Exercices à traiter:
1. D'après le document sur les causes de la Grande Dépression, quelle ville affichait le taux de chômage le plus élevé du pays ?
2. Recopiez fidèlement le passage du document sur les causes de la Grande Dépression, de « La fixation sur » à « troublait les esprits. ».
3. Indiquez si chacune des affirmations suivantes concorde avec le document sur les causes de la Grande Dépression, en citant les mots qui permettent de trancher. (a) La Fed a donné une explication officielle au relèvement de ses taux directeurs. (b) En mars, on rapporta que le nombre de chômeurs avait atteint 5 millions. (c) Parmi les villes citées, Chicago avait le taux de chômage le plus bas.

Friday 14 July 2017

Les véritables causes de la Grande Dépression II

Benjamin Strong [Président de la Réserve Fédérale de NY]  est au final - à mon avis - celui qui aura joué le + grand rôle  dans la création de la panique de 1929. p.42

1928


Comme on l'a montré avec des exemples mensuels, la majorité des commentaires de la presse sur les
marchés financiers étaient baissiers jusqu'à ce moment [janvier 1928]. Des campagnes publicitaires avaient été lancées dans tous les sens, de 4x3 aux journaux, promouvant les obligations comme un marché "sûr", et les actions comme des instruments "spéculatifs". Mais l'inversion de tendance était là. A partir de 1928, les obligations allaient se casser la gueule et les actions bondir pour atteindre des records, à plus de 3 fois ceux de 1919. p.150


Obligations - avril-juin 1928

Puis, début février, alarmées par la fuite des capitaux à l'étranger et la brusque chute du $, les diverses branches de la Fed commencèrent à relver leurs taux directeurs respectifs. Aucune explication officielle ne fut fournie par la Fed. p.151

La fixation sur le chômage n'était pas finie. En mars on rapporta que le nombre de chômeurs avait atteint 5M. Les différentes villes se mirent à publier leurs chiffres. Baltimore: 42,5%, taux le + élevé
du pays; Cleveland, 33.8%; Detroit, 32.3%; Philadelphie, 30.6%;  Buffalo, 26.7%; Omaha, 26%; New York, 24.2%; Chicago était la meilleure élève avec un taux de 7.8%. Le sujet troublait les esprits.

Extrait de données:
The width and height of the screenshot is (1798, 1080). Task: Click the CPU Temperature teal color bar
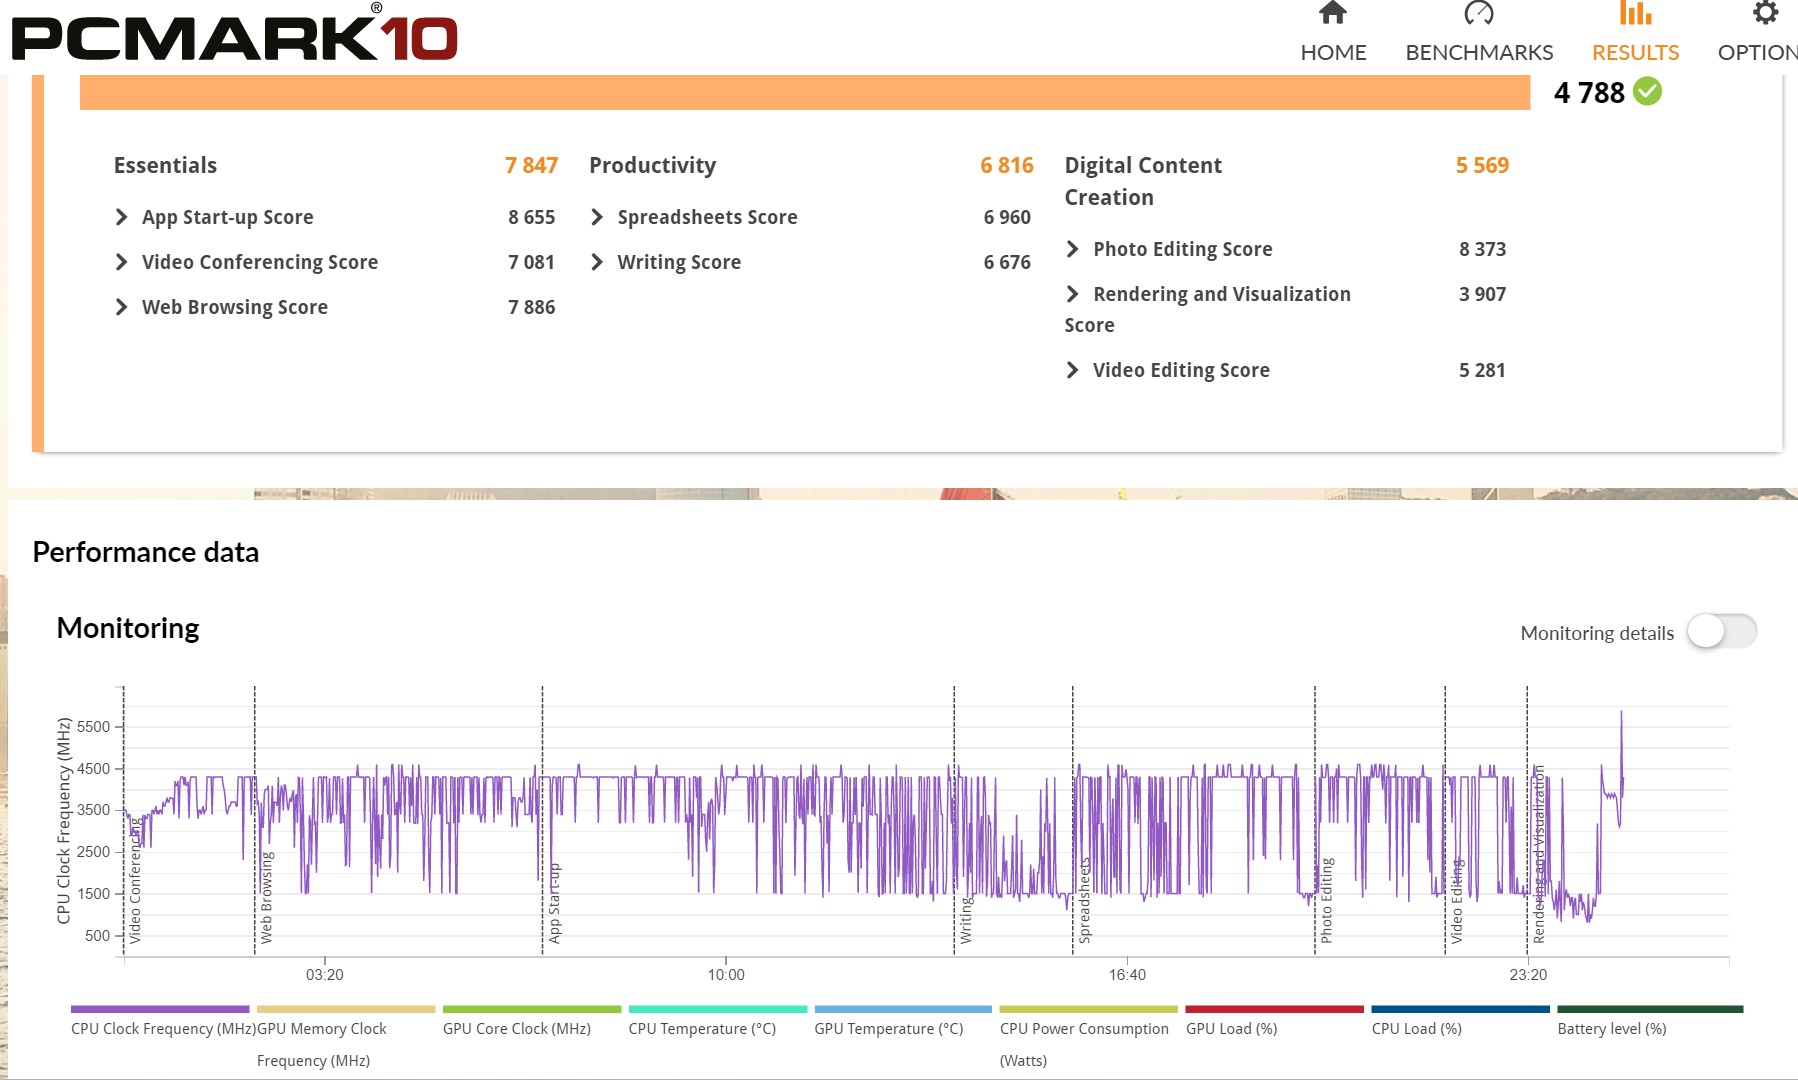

Corrigé des exercices:
1. Baltimore, avec un taux de 42,5 %.

2.
La fixation sur le chômage n'était pas finie. En mars on rapporta que le nombre de chômeurs avait atteint 5M. Les différentes villes se mirent à publier leurs chiffres. Baltimore: 42,5%, taux le + élevé
du pays; Cleveland, 33.8%; Detroit, 32.3%; Philadelphie, 30.6%;  Buffalo, 26.7%; Omaha, 26%; New York, 24.2%; Chicago était la meilleure élève avec un taux de 7.8%. Le sujet troublait les esprits.

3.
(a) Non : « Aucune explication officielle ne fut fournie par la Fed. »
(b) Oui : « En mars on rapporta que le nombre de chômeurs avait atteint 5M. »
(c) Oui : « Chicago était la meilleure élève avec un taux de 7.8%. »